Page text
- Born: Margaret Orr April 29, 1935 St. Louis, Missouri, U.S.
- Education: University of Akron
- Occupation: Electrical engineer
- Spouse: William J. Taber

= Margaret Taber =

American electrical engineer

Margaret R. Taber (April 29, 1935 – June 10, 2015) was a pioneer for women in engineering. She was an electrical and electronics engineering educator. She was the author of several nonfiction books and articles on computer programming. She has had computer labs named in her honor. She has established scholarships in her name.

==Early life==
Taber was born in St. Louis, Missouri, as the only child to Wynn Orr and Margaret Ruth (Feldman) Stevens. Her father was an electrical engineer. Her mother was a department store clerk. They divorced and her mother raised her alone during World War II.

They moved to Cleveland, Ohio, when Taber was in the sixth grade. Taber described her child-self as a tomboy. She had played with toy soldiers/sailors, pretended war, and owned a sailor suit. Before attending Wilbur Wright Junior High School, Tabor discovered the value of hard work. Tabor's favorite class at this point was physical education; she wanted to be a gym teacher.

At South High School in Akron, Ohio, Taber was inspired by many teachers. There was a math teacher who seated students according to their score on the math tests. Instead of intimidating Taber, it inspired her to compete for the first row. Taber was inspired by another unnamed teacher, who was so dedicated to their future in college that she taught physics at her own expense. The physics class was not provided by the school. Her mechanical drawing teacher allowed her to progress at her own rate. During Taber's time in high school, she decided on electrical engineering, because she believed it "took math the furthest of all the engineering".

==Education==
In 1958, Margaret graduated from Cleveland State University in Cleveland, Ohio. She had two bachelor's degrees in electrical engineering and engineering science, with an emphasis on mathematics. In 1967, Taber obtaining her Master of Science in engineering from the University of Akron. In 1976, Margaret received an Ed.D. from Nova Southeastern University in Fort Lauderdale, Florida.

Stored records
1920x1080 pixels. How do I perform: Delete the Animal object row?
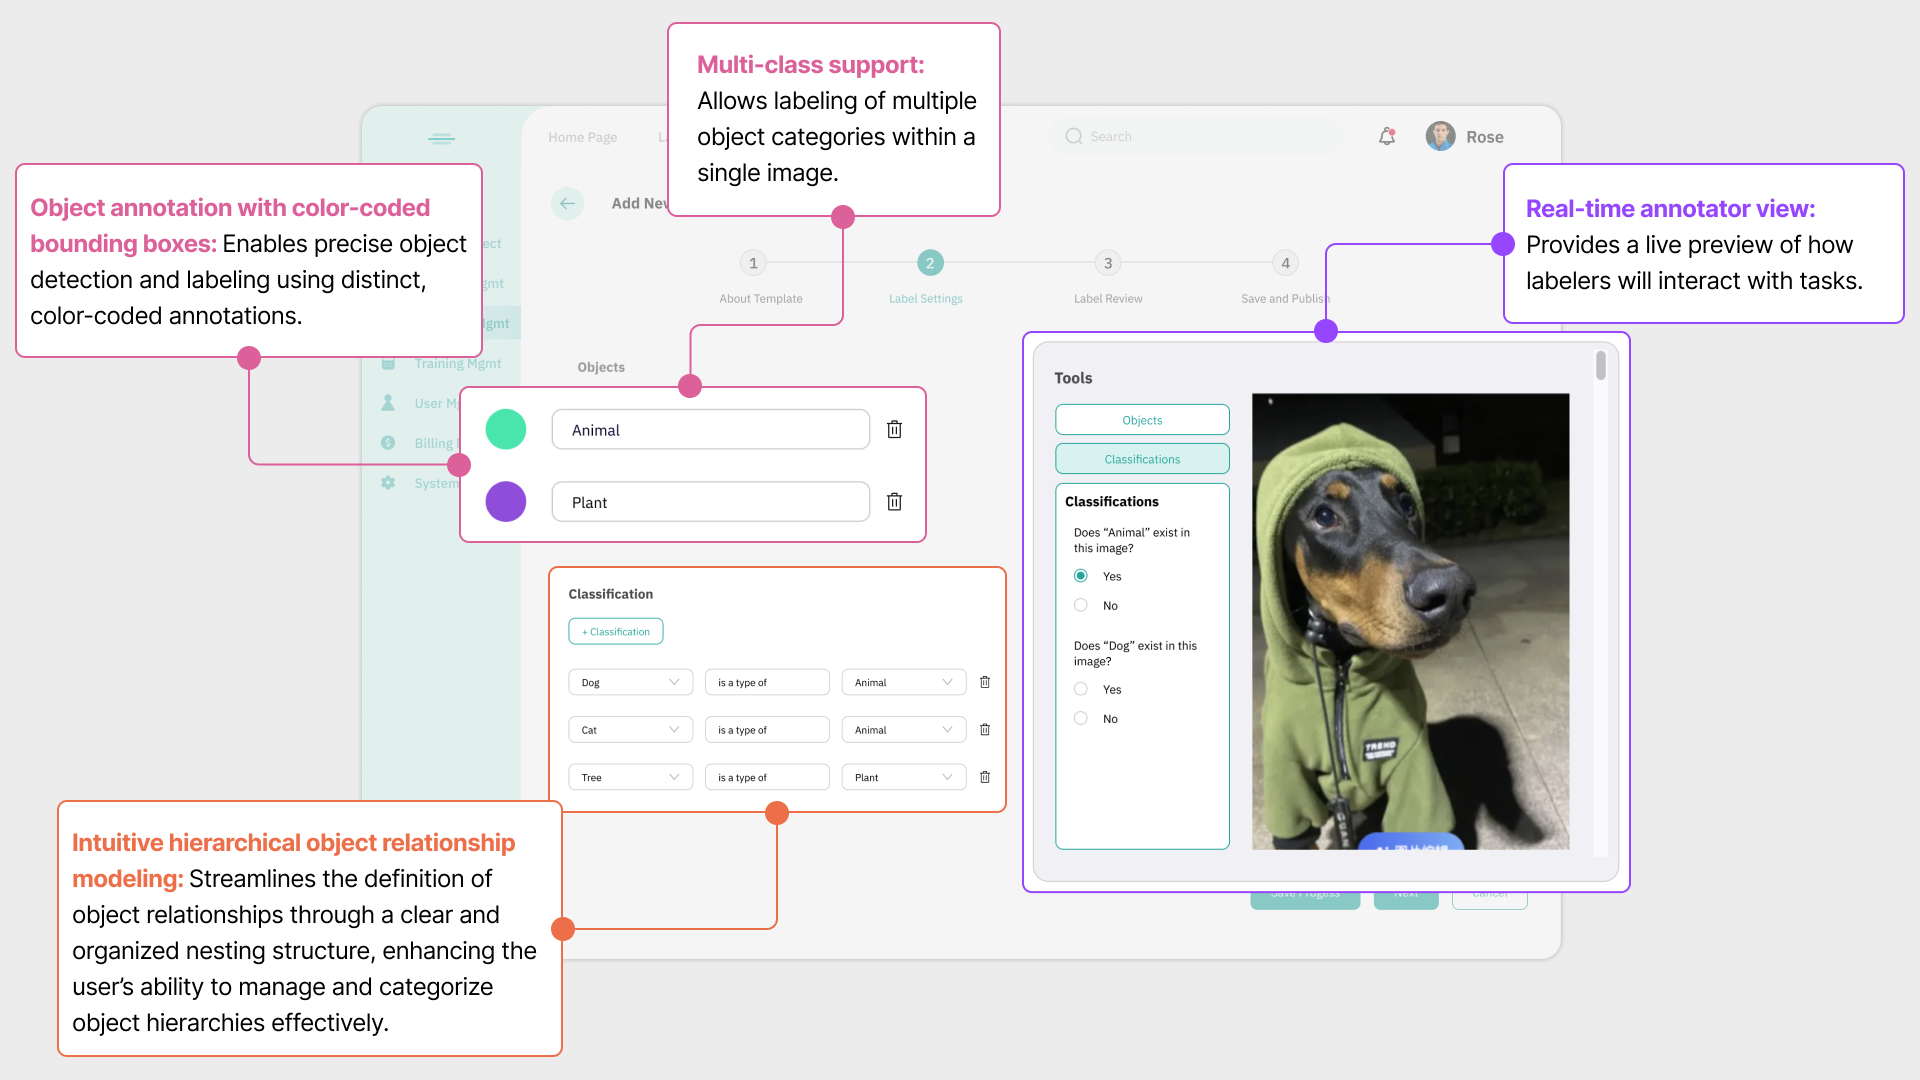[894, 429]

==

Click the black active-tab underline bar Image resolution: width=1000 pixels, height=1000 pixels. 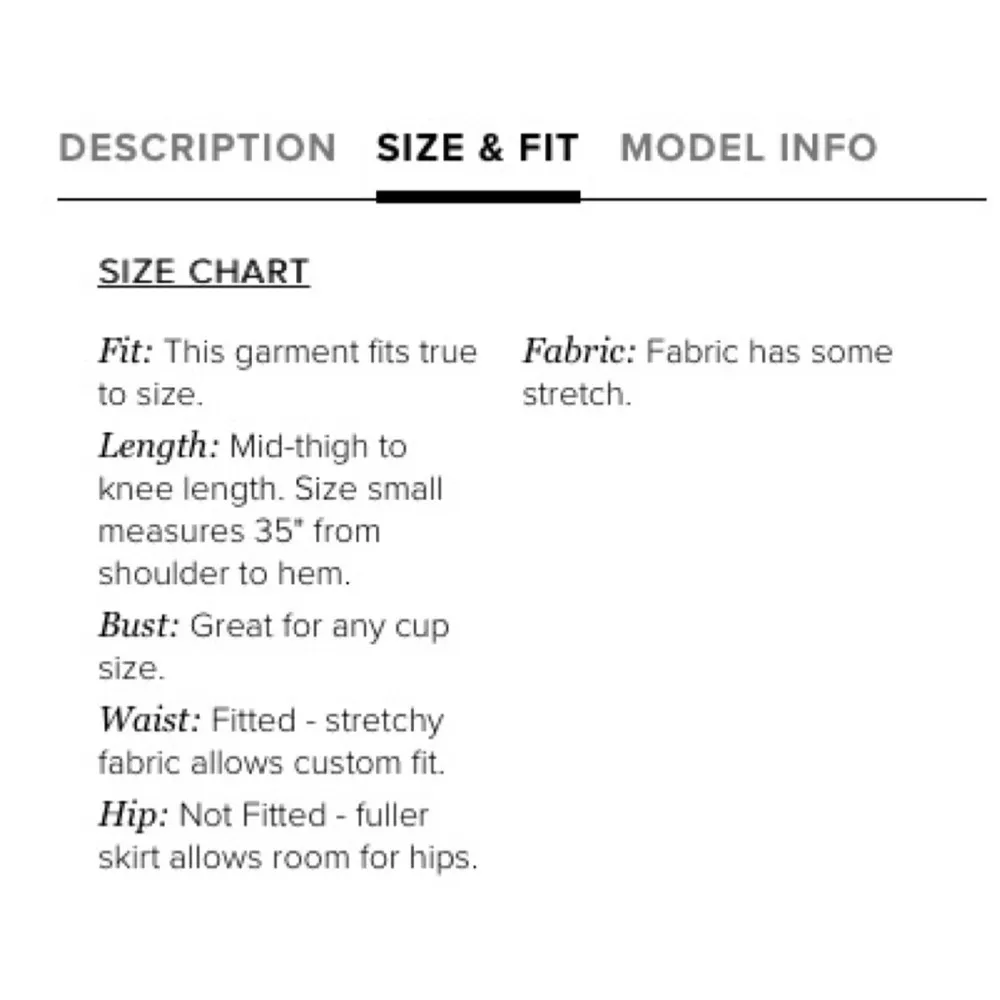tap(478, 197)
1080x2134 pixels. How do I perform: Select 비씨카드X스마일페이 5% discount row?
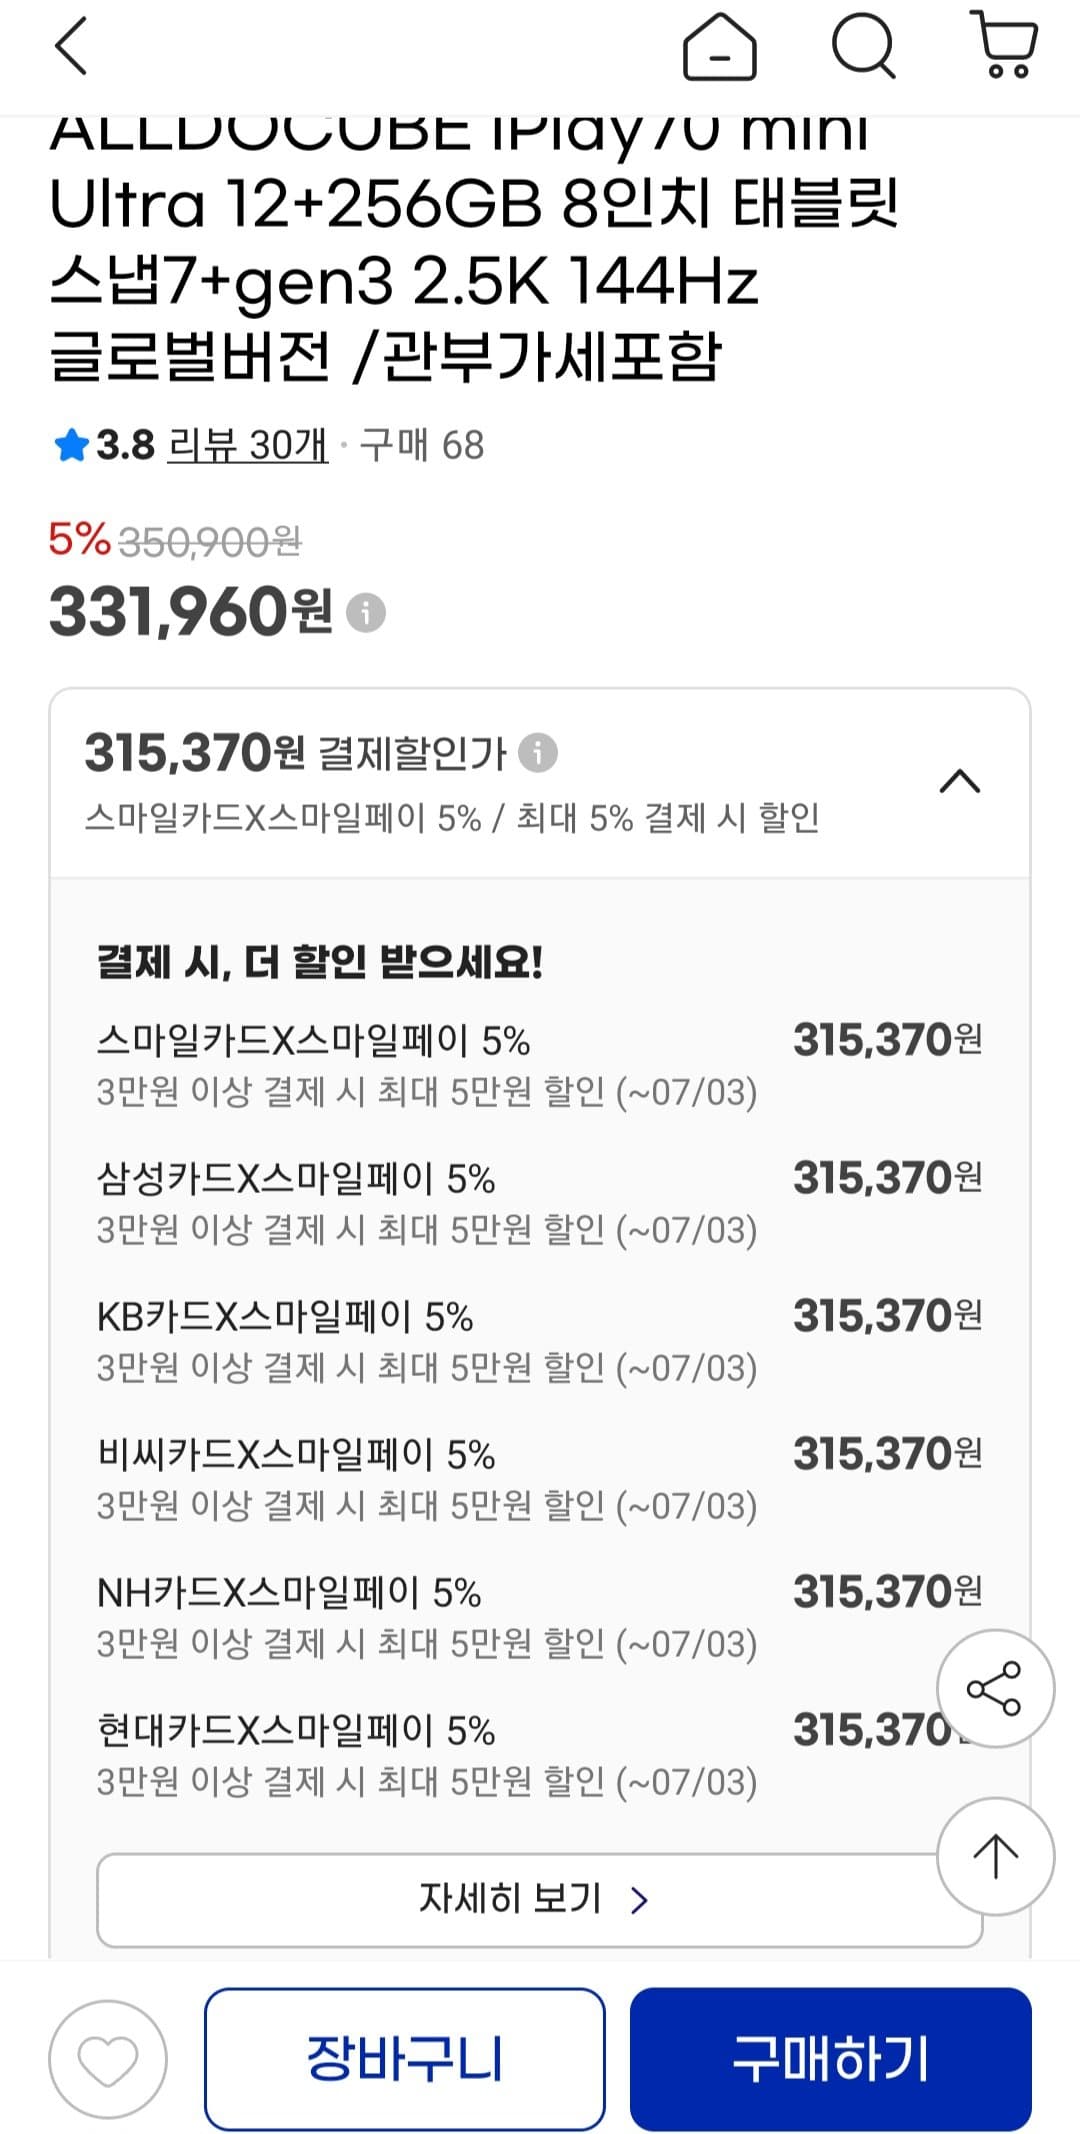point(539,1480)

* * *

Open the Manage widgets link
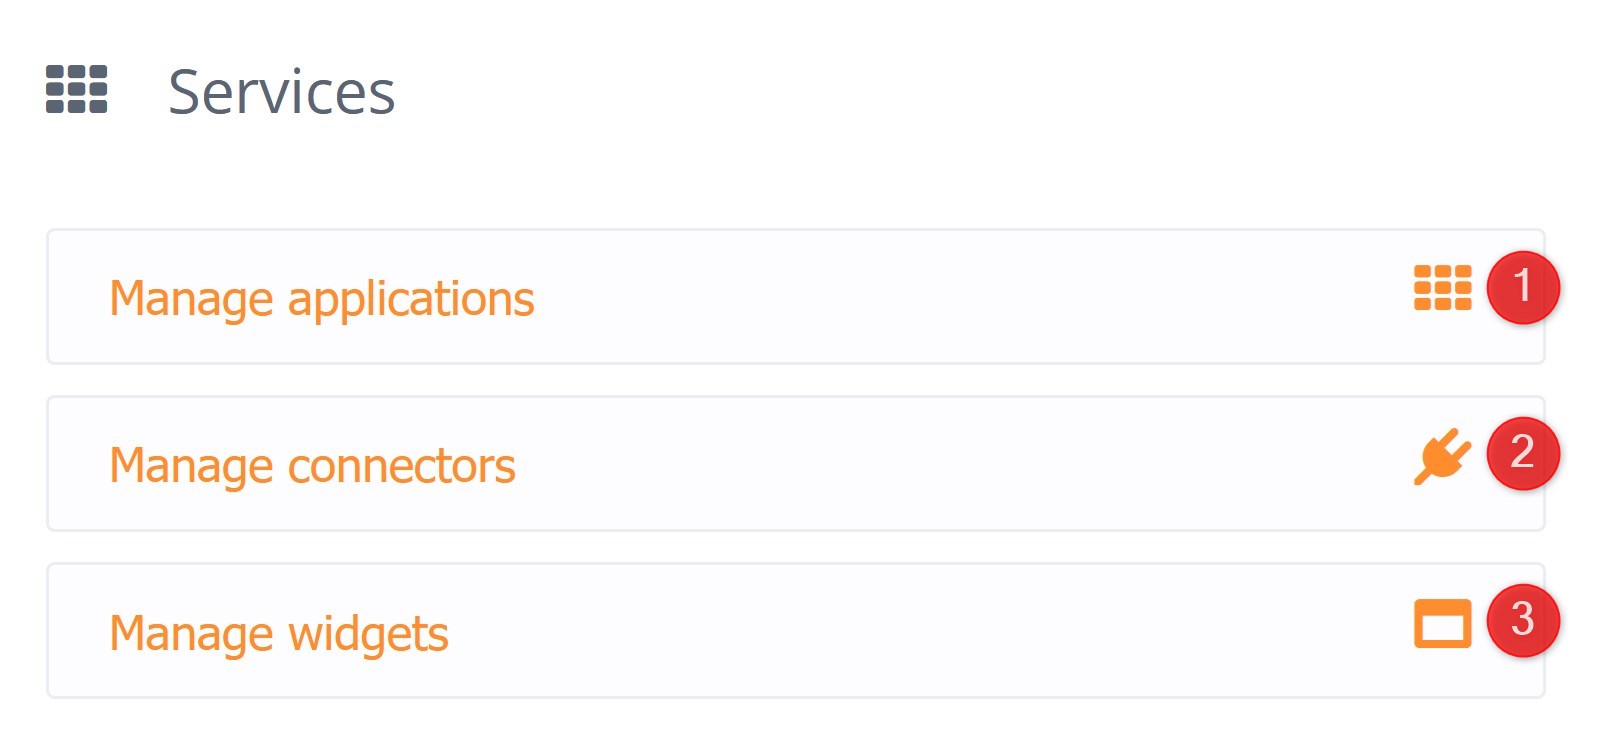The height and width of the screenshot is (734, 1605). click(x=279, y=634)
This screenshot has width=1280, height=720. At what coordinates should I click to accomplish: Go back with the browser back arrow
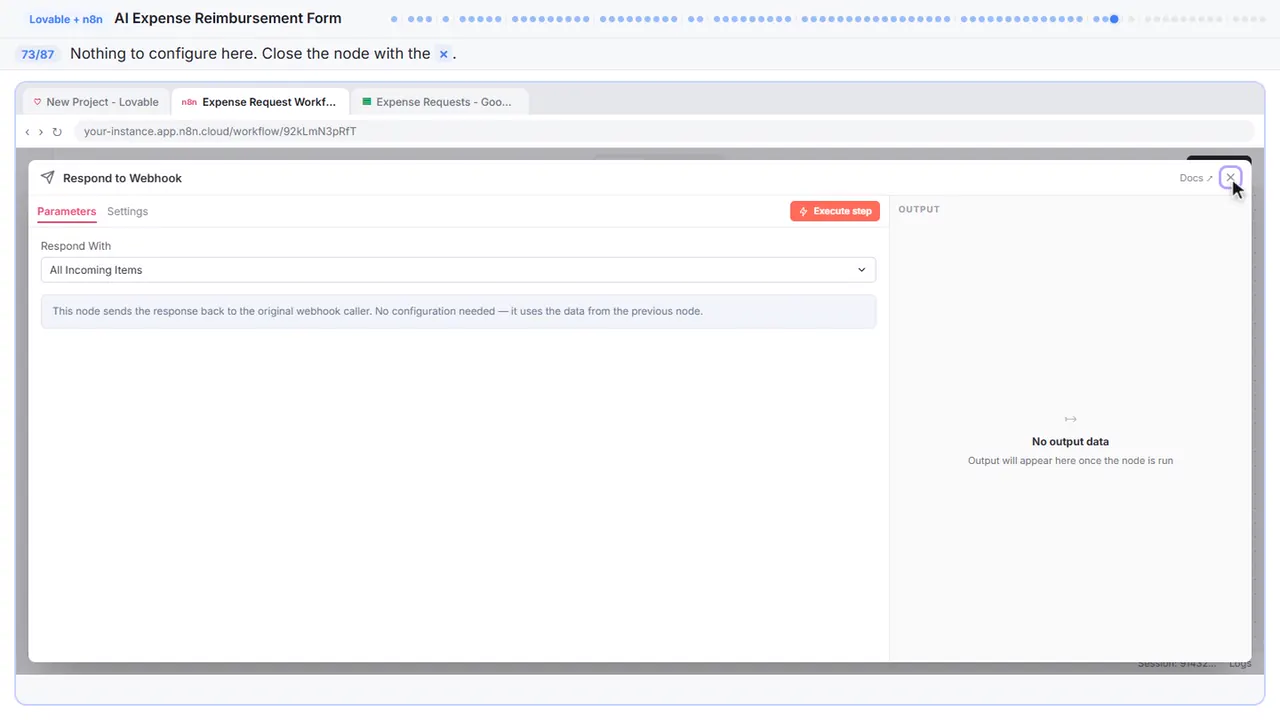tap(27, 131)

Tasks
1 – Decide whether each statement below agrees with the Margaret Taber biography above, answering yes or no and quoting the words of the biography that settle it. (a) Taber's mother worked as a department store clerk. (b) The physics class that inspired Taber in high school was offered by the school. (c) Taber earned her Ed.D. in 1976.
2 – Carry the Margaret Taber biography forward from its final sentence.

Outputs in order
1 –
(a) Yes: "Her mother was a department store clerk."
(b) No: "The physics class was not provided by the school."
(c) Yes: "In 1976, Margaret received an Ed.D. from Nova Southeastern University in Fort Lauderdale, Florida."

2 –
==Career==
Taber was a licensed professional engineer and a certified engineering technologist.

Taber began her career at the Tocco Division of The Ohio Crankshaft Company as an engineering trainee and development engineer. Briefly, she was a digital systems consultant for Design and Development Inc. Then, Taber began working in academia as an instructor in electrical-electronic engineering at Cuyahoga Community College in Cleveland, Ohio. She went on to become an assistant, associate, and full professor as well as chairperson of Engineering Technologies at the college. In 1979, she became an associate professor at Purdue University and an educational consultant and writer for the Cleveland Institute of Electronics.

Taber was the only woman faculty member of Purdue University's Department of Electrical Engineering Technology. She received tenure as an associate professor, was made full professor (1983-2000), and became a professor emeritus in 2000.

Taber has designed, developed, and taught many fundamental and advanced microprocessor courses. She has also written several books/manuals and articles on computer programming.

===Professional influence===
Taber was extremely supportive of women in engineering.

When Taber retired, Purdue University dedicated the Margaret R. Taber Microcomputer Lab in her honor.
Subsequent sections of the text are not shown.